What's your favorite LessWrong post?
post by pepe_prime
score: 27 (9 votes) ·
This is a question post.
This was last asked in 2014 on the annual survey [LW · GW]. Since we have strong upvotes, you may vote for 2 posts. Each answer should link to a single post, and I will delete repeats. Please use a strong and weak upvote each for at most one answer (and posting an answer is a vote).
Basically any LessWrong URL is ok - links, events, questions, and archive links to pages only on LessWrong 1.0 are fine. I only expect regular posts and links to be chosen though.
Feel free to comment on answers if you're dying to explain your reasoning, or comment on this post if you're dying to mention your third favorite and lower posts.
answer by aaq
· score: 7 (5 votes) · LW
Set up for Success: Insights from 'Naive Set Theory'
I very much doubt anyone else will care much about this post, so I will give my reasoning.
Please vote before you read my reasoning. :)
- This is the only post I've ever read that actually convinced me to do something with substantial effort, that is, actually read Naive Set Theory.
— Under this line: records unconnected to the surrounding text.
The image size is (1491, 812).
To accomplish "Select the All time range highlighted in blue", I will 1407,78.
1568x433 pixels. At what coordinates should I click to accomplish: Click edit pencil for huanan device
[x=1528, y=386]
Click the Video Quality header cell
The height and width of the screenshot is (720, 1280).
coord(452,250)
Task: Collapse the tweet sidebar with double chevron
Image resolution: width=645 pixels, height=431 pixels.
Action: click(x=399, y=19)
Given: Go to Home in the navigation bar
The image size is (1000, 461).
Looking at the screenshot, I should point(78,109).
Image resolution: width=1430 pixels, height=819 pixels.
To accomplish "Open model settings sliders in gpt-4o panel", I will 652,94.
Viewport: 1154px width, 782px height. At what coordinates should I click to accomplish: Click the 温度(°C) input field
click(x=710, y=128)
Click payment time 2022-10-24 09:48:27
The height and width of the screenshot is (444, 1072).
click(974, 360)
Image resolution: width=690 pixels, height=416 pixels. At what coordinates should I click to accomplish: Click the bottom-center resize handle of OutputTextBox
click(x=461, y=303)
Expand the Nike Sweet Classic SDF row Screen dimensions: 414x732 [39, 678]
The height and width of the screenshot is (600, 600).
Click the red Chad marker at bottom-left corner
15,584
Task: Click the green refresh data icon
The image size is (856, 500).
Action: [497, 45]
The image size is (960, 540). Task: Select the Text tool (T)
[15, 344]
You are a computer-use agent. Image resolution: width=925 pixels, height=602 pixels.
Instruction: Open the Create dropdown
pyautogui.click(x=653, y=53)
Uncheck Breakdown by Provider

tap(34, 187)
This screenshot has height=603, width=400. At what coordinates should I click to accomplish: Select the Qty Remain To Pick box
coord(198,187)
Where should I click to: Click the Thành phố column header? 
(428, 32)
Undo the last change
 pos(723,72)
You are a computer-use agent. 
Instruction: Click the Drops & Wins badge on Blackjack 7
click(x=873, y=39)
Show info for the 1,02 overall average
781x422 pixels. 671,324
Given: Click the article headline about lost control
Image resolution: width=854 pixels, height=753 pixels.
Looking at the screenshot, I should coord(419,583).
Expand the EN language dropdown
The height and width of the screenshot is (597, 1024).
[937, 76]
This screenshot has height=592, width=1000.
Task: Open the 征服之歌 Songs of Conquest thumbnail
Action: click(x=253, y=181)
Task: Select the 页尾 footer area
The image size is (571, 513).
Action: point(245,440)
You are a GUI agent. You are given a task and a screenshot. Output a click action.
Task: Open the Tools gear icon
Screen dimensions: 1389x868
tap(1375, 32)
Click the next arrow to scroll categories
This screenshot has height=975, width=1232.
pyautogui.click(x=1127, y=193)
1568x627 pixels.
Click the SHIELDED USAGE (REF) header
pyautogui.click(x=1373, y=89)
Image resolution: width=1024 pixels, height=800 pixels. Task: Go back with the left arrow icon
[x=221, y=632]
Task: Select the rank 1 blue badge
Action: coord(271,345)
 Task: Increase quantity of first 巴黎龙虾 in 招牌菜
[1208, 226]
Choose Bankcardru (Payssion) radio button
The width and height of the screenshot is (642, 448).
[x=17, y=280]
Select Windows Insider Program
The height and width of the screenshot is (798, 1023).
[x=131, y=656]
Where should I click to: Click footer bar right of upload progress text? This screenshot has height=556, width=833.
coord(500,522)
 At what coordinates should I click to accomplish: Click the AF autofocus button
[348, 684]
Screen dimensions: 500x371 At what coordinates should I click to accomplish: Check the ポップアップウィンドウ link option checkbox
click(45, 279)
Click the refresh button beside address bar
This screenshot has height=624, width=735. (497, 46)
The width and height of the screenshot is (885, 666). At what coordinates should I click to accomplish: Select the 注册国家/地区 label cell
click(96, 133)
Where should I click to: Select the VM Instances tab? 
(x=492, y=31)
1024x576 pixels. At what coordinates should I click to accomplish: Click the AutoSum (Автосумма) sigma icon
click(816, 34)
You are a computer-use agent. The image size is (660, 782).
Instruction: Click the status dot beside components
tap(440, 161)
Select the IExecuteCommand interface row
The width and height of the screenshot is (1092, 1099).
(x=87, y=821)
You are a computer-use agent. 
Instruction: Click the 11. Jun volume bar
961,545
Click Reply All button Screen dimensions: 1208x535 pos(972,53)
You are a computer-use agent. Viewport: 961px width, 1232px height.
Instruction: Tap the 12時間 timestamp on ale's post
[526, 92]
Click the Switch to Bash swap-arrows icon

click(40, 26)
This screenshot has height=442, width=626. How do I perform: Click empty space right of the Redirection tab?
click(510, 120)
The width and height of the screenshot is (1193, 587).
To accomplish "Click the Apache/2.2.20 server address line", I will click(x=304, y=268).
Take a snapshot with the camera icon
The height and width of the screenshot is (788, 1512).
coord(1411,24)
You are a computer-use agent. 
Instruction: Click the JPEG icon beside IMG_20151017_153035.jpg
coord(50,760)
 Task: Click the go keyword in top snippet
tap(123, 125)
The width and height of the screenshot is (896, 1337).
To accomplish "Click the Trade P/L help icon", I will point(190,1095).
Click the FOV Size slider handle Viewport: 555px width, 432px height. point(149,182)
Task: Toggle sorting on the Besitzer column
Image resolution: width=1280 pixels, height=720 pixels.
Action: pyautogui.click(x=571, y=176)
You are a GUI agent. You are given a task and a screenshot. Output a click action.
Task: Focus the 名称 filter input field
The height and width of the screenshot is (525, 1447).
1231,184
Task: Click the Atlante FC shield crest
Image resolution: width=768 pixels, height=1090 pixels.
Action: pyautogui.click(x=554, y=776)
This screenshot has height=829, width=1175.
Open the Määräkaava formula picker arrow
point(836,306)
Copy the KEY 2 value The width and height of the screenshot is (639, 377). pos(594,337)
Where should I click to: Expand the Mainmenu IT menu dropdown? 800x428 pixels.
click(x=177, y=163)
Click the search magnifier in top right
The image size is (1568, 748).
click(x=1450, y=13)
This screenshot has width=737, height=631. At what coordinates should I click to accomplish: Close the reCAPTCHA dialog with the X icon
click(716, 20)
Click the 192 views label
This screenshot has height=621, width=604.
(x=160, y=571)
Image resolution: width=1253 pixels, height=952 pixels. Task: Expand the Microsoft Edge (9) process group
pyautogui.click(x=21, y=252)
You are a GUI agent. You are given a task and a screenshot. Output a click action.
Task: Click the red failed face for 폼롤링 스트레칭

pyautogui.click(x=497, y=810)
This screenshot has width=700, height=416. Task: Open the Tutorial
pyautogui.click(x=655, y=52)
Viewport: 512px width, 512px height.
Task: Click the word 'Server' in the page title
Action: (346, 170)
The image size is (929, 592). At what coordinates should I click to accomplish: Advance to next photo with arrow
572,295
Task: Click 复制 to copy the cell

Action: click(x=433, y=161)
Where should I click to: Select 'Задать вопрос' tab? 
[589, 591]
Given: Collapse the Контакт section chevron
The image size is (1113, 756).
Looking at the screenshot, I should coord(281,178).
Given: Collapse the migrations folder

I really, really wanted to practice kata on sets before I attempted a math minor and I still look back on that as the best 3 weeks of last summer.
- Reading NST the way I did taught me a lot about how not to read a math book. Don't try to memorize everything. Don't try to get every detail on the first pass. And definitely don't copy the book almost verbatim into a spaced repetition system ending up with over 8,000 cloze deletion cards which you then practice for 6 months. There is a really good reason why we learn math through proofs, problems, and puzzles.
- Also I like the tradition of having several smart people read the same classic book and give their slightly different spins on it. The information is mostly redundant, but my all-too-human memory is thankful for it.